I spent 15 years at a gig that would make almost every man in the world jealous ..... You better fix that tablet or ......:*****slap2::soldier2::slapping::shotgun::bash:


----------



## Terrywerm (Dec 15, 2013)

May many blessings be upon you for your good deeds and thinking of others at this time when you are going through great difficulties yourself. You are doing more than just wearing the suit; you are living it!


----------



## markknx (Dec 15, 2013)

Charley Davidson said:


> I spent 15 years at a gig that would make almost every man in the world jealous ..... You better fix that tablet or ......:*****slap2::soldier2::slapping::shotgun::bash:


You were the oiler for the Tropicana girls?


----------



## Charley Davidson (Dec 15, 2013)

markknx said:


> You were the oiler for the Tropicana girls?



Not only that but I was paid to read them "Fifty Shades of Grey" at bedtime


----------



## Bill Gruby (Dec 15, 2013)

Charley, you have found one of lifes pleasures. Those kids will remember that for a lifetime and so will you.

 "Billy G"


----------



## Jim1942 (Dec 15, 2013)

Mighty nice of you Charley.  Something for the kids to remember for many years.

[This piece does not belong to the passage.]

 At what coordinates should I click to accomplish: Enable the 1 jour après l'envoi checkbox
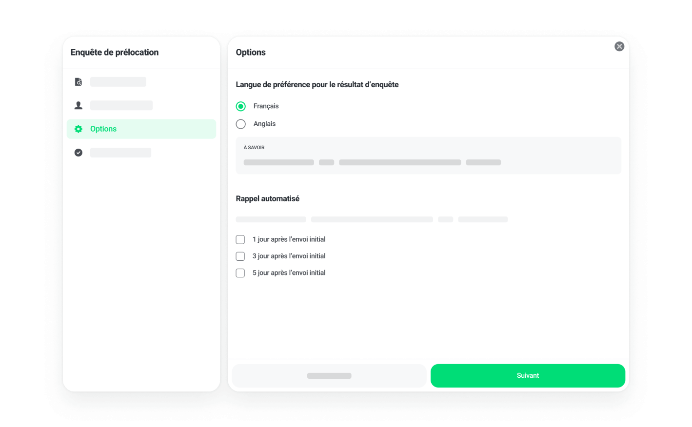pyautogui.click(x=240, y=239)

Looks like a nice Gibson also.  Had a friend, that is passed on now, that brought his Gibson to a lot of music parties that we used to have.  She really had a good sound, but then he bought a Martin that he liked better.  I still favored the Gibson and some of the others of us would pick it up now and then, when he'd bring it along.

Jim


----------



## Charley Davidson (Dec 15, 2013)

Bill Gruby said:


> Charley, you have found one of lifes pleasures. Those kids will remember that for a lifetime and so will you.
> 
> "Billy G"



I have a Santa bag full of memories like those from my years of entertaining. Sometimes I recall them to find a little self worth when I'm feeling down. I've been fortunate in the entertainment business in that area.


----------



## Ray C (Dec 15, 2013)

Does anyone ever tug on your beard to see if it's real?


----------



## Charley Davidson (Dec 15, 2013)

Ray C said:


> Does anyone ever tug on your beard to see if it's real?

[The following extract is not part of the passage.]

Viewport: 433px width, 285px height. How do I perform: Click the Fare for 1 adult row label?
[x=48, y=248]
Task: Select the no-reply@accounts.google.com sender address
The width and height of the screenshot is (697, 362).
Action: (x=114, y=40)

Well not exactly for that reason yet but yes:lmao::rofl:


----------



## stevecmo (Dec 15, 2013)

Charley Davidson said:


> Well not exactly for that reason yet but yes:lmao::rofl:



It's probably better they pull your beard than your finger........just sayin'.  :whistle:


----------



## Charley Davidson (Dec 15, 2013)

stevecmo said:


> It's probably better they pull your beard than your finger........just sayin'.  :whistle:



I taught my grandson that trick, his mom hates it, he loves it


----------



## Bill Gruby (Dec 16, 2013)

Charley Davidson said:


> I have a Santa bag full of memories like those from my years of entertaining. Sometimes I recall them to find a little self worth when I'm feeling down. I've been fortunate in the entertainment business in that area.

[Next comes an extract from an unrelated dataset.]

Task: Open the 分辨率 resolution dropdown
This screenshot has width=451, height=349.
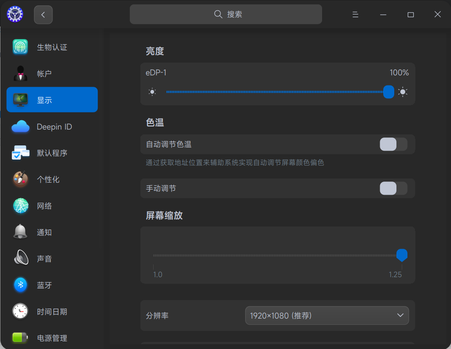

 You sell yourself short Charley, but then we all do. You have enough self worth to give a little to everyone and have more than enough left for you. I am proud to call you a friend.

 "Billy G"


----------



## Charley Davidson (Dec 16, 2013)

Bill Gruby said:


> You sell yourself short Charley, but then we all do. You have enough self worth to give a little to everyone and have more than enough left for you. I am proud to call you a friend.
> 
> "Billy G"



Thank you Bill, Right now I need a lot of help in that area cause of the situation I'm in right now with my parents. Making decisions that I'm not comfortable with and second guessing them. But I'll get through it with the help of Santa ..... and you guys


----------



## markknx (Dec 16, 2013)

Charley, All you can do is your best and go with your heart. I am not saying this to be funny , itis the truth. I alway get cheered up by Monty python singing always look on the bright sideof life. I think it is because even though it is so light hearted it is also pretty true.Merry Christmas to you.


----------



## ranch23 (Dec 18, 2013)

It's things like this and people like you folks that make the days a little brighter.


----------